Update the entries below so that every "Instruction" becomes "Goal", and leave all other text unchanged.

**** Records to use ****

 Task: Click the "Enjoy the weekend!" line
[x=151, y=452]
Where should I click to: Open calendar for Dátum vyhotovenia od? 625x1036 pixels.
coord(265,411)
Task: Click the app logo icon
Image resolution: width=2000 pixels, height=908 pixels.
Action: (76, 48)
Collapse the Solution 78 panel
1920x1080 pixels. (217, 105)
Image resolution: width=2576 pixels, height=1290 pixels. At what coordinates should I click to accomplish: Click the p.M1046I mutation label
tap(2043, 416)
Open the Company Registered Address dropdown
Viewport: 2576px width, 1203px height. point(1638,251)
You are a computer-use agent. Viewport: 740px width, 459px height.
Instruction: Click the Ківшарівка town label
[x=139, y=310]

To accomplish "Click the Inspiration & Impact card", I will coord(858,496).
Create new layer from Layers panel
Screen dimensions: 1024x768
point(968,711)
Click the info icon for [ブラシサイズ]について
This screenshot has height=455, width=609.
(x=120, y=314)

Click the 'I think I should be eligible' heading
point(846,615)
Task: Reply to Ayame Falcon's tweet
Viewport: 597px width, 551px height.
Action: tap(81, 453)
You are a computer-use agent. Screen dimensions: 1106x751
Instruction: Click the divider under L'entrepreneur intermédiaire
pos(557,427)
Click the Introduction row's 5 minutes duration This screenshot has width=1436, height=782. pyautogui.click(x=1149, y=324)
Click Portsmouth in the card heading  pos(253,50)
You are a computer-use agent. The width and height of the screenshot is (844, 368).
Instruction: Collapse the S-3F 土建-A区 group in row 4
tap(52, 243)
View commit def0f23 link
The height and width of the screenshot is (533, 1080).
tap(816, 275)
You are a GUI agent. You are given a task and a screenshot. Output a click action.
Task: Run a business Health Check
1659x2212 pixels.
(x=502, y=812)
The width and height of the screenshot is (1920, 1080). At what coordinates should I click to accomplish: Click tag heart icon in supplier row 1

****

**Exercise result**:
 Task: Click the "Enjoy the weekend!" line
[x=151, y=452]
Where should I click to: Open calendar for Dátum vyhotovenia od? 625x1036 pixels.
coord(265,411)
Task: Click the app logo icon
Image resolution: width=2000 pixels, height=908 pixels.
Action: (76, 48)
Collapse the Solution 78 panel
1920x1080 pixels. (217, 105)
Image resolution: width=2576 pixels, height=1290 pixels. At what coordinates should I click to accomplish: Click the p.M1046I mutation label
tap(2043, 416)
Open the Company Registered Address dropdown
Viewport: 2576px width, 1203px height. point(1638,251)
You are a computer-use agent. Viewport: 740px width, 459px height.
Goal: Click the Ківшарівка town label
[x=139, y=310]

To accomplish "Click the Inspiration & Impact card", I will coord(858,496).
Create new layer from Layers panel
Screen dimensions: 1024x768
point(968,711)
Click the info icon for [ブラシサイズ]について
This screenshot has height=455, width=609.
(x=120, y=314)

Click the 'I think I should be eligible' heading
point(846,615)
Task: Reply to Ayame Falcon's tweet
Viewport: 597px width, 551px height.
Action: tap(81, 453)
You are a computer-use agent. Screen dimensions: 1106x751
Goal: Click the divider under L'entrepreneur intermédiaire
pos(557,427)
Click the Introduction row's 5 minutes duration This screenshot has width=1436, height=782. pyautogui.click(x=1149, y=324)
Click Portsmouth in the card heading  pos(253,50)
You are a computer-use agent. The width and height of the screenshot is (844, 368).
Goal: Collapse the S-3F 土建-A区 group in row 4
tap(52, 243)
View commit def0f23 link
The height and width of the screenshot is (533, 1080).
tap(816, 275)
You are a GUI agent. You are given a task and a screenshot. Output a click action.
Task: Run a business Health Check
1659x2212 pixels.
(x=502, y=812)
The width and height of the screenshot is (1920, 1080). At what coordinates should I click to accomplish: Click tag heart icon in supplier row 1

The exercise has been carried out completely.